Artist rendering of astronauts and a lunar rover equipped with a robotic drill searching for water deposits frozen beneath the lunar surface. Credit: NASA
Inhabiting space is no easy endeavor. All the necessities for supporting life are far from reach. But the basic elements exist on places like the Moon and Mars to extract necessities like drinking water, rocket fuel, and other resources to support life and further the collective endeavor of space exploration.
Space agency scientists are currently in the process of formulating two such missions to the Moon for this very purpose – specifically to seek out water in the form of ice deposits that could be extracted and utilized by humans and robots alike. These missions, called the ‘Lunar Flashlight’ and ‘Resource Prospector Mission’, hope to blast skyward by 2017 and 2018, respectively, pending official approval by NASA.
“If you’re going to have humans on the moon and you need water for drinking, breathing, rocket fuel, anything you want, it’s much, much cheaper to live off the land than it is to bring everything with you,” said Barbara Cohen of NASA’s Marshall Space Flight Center – the principle investigator for the Lunar Flashlight mission.
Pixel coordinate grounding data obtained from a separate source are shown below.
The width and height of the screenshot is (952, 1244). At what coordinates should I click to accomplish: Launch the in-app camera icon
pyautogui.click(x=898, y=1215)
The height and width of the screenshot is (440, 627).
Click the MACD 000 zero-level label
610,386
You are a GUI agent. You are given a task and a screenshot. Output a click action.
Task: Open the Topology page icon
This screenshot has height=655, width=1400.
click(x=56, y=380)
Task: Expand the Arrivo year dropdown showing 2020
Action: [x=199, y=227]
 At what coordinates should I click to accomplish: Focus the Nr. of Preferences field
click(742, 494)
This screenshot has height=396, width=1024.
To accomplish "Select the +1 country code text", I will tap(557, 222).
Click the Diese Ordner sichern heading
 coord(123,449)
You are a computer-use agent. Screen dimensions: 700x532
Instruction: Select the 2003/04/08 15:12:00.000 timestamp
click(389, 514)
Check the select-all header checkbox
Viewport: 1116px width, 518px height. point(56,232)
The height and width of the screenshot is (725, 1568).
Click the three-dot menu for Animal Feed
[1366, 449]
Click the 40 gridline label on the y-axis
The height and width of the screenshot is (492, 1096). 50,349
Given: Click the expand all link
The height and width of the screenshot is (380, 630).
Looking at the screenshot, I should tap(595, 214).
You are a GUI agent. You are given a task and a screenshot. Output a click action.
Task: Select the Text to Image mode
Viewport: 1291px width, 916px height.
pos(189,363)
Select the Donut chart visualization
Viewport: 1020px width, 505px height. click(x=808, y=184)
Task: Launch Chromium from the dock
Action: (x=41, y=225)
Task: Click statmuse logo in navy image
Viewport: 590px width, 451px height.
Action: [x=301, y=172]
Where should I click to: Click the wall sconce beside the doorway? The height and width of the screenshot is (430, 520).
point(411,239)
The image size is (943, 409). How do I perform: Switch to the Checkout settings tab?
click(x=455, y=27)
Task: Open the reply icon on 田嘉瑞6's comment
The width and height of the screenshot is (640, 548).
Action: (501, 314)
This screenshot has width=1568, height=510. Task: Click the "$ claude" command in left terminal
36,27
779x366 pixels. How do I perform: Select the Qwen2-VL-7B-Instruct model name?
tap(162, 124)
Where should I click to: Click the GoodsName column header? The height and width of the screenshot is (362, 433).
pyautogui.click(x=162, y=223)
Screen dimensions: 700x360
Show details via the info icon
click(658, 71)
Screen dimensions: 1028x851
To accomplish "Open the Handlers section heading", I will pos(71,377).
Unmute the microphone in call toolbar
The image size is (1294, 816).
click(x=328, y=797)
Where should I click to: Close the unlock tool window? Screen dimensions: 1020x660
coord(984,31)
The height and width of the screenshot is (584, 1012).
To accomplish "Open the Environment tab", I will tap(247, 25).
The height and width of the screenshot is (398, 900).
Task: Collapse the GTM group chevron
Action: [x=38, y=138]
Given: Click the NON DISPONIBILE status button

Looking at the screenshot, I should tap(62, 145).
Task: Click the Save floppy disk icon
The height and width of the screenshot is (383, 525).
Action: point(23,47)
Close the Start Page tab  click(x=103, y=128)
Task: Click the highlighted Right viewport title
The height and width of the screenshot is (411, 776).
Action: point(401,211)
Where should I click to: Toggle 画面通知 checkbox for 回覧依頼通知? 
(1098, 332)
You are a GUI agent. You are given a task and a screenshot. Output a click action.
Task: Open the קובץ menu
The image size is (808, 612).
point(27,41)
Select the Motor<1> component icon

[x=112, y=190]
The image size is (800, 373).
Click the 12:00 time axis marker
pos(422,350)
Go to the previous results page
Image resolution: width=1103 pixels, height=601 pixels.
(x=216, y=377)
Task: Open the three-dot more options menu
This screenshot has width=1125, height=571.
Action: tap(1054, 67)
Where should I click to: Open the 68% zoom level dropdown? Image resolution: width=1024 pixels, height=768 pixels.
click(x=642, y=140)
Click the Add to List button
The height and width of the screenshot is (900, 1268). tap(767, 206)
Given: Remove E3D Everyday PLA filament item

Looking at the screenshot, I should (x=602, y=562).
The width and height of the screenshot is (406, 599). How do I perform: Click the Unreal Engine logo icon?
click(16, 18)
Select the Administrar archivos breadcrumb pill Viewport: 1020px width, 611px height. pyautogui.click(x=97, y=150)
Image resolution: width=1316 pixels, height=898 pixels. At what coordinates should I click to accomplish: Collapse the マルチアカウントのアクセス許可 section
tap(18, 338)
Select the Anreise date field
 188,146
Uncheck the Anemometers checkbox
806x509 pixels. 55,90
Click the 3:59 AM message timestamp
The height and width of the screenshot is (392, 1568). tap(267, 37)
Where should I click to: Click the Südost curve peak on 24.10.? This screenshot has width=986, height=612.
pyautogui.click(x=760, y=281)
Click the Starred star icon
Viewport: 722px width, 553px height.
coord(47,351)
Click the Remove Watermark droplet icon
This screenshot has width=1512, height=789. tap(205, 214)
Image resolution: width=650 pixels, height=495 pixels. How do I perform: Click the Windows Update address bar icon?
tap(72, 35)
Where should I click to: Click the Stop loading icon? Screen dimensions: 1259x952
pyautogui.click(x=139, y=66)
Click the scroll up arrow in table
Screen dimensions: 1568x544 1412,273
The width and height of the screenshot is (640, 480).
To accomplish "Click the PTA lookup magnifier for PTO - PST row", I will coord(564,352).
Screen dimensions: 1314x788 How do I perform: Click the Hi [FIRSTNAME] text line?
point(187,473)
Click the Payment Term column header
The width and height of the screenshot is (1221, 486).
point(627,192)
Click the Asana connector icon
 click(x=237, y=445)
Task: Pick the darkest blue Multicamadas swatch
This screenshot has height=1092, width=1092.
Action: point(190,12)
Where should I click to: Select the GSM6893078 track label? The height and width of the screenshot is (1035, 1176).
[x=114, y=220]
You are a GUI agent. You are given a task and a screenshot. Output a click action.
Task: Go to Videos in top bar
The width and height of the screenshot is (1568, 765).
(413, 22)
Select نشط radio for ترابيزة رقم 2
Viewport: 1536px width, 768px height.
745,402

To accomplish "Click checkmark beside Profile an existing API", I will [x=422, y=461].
Lunar Flashlight intends to launch on NASA’s new SLS (Space Launch System), a 30 story-tall megarocket designed to blast payloads into deep-space with unprecedented force. Ironically, the body of the Lunar Flashlight spacecraft is only about the size of a cereal box, according to Cohen. However, it will expand in space once it deploys its 860 square-foot solar sail, propelling it Moon-ward by catching solar photons. Once reaching the Moon it will make about 80 passes in orbit, measuring and mapping water ice deposits in permanently shadowed craters that could be accessible to future human and robotic explorers.
The Resource Prospector Mission (RPM) plans to send a rover to the lunar surface to get an even closer look, measuring water concentrations using a neutron spectrometer and taking samples with an on-board drill. RPM also plans to extract oxygen from lunar dirt in a demonstration of ISRU (in-situ resource utilization). The oxygen can then be combined with hydrogen carried on-board to make water.
NASA intends to conduct another ISRU test on the surface of Mars in 2020 to pave the way for human exploration on the Red Planet. The on-board instruments will generate oxygen from the carbon-dioxide-rich Martian atmosphere, demonstrating the usability of in-situ resources in space, and opening a new chapter in space exploration.